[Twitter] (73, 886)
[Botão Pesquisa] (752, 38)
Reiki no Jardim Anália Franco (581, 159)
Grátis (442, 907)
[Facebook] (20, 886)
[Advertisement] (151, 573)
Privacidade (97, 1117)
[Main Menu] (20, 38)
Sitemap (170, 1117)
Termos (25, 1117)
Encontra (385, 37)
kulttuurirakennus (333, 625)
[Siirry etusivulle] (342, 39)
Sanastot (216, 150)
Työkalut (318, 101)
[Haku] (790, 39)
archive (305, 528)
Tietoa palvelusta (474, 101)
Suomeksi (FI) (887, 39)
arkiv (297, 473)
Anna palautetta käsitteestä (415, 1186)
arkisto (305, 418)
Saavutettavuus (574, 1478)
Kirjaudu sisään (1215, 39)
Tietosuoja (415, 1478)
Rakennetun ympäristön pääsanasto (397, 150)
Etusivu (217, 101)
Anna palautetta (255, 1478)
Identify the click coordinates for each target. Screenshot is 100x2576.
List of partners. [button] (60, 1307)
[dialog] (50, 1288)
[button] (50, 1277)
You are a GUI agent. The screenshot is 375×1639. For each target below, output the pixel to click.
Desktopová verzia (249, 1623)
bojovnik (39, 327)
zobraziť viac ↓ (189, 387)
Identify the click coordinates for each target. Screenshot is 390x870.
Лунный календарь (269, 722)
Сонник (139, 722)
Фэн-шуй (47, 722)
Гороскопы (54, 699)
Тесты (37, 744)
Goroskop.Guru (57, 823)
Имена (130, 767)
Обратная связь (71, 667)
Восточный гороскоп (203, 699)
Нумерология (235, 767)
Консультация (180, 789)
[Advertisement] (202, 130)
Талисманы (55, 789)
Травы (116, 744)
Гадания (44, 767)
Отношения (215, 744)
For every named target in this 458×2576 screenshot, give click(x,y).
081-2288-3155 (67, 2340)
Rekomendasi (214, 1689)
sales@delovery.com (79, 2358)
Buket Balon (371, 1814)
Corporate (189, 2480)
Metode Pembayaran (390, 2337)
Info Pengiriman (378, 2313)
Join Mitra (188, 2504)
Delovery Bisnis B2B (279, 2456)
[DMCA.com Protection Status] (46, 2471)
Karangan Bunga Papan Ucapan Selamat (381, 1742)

• • • •

EXERCISE BRIEF ->
Pick every line of the data that includes the string "coordinates".

SOLVED EXERCISE ->
Identify the click coordinates for each target. Screenshot is 100x2576.
Identify the click coordinates for each target. Screenshot is 390x870.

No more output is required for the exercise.